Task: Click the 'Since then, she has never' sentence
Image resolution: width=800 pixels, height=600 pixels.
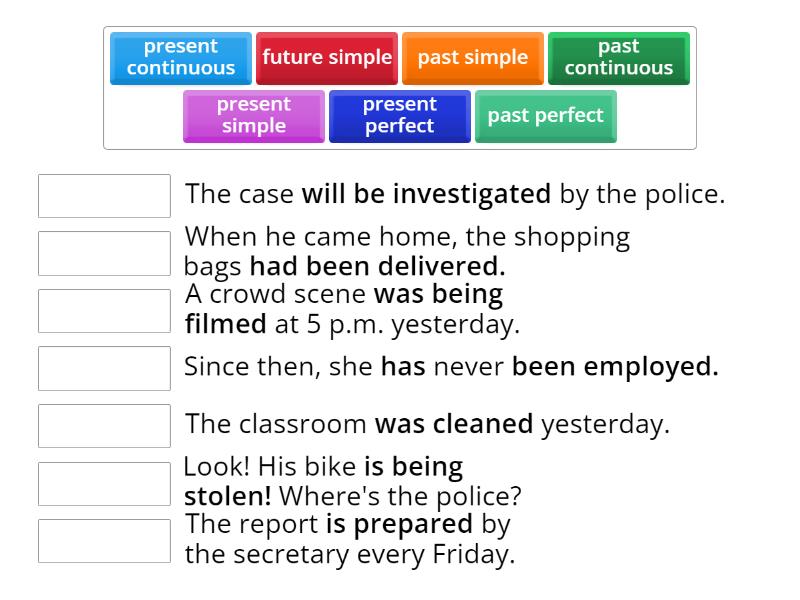Action: pyautogui.click(x=451, y=367)
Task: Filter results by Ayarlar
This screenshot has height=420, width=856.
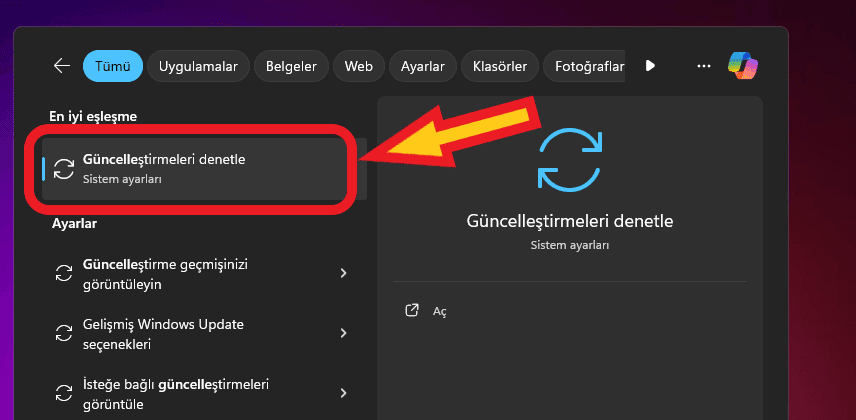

#### Problem statement
Repeat the data verbatim, excluding all pictures.

#### Completed task
Task: Click the 'Since then, she has never' sentence
Image resolution: width=800 pixels, height=600 pixels.
Action: pyautogui.click(x=451, y=367)
Task: Filter results by Ayarlar
This screenshot has height=420, width=856.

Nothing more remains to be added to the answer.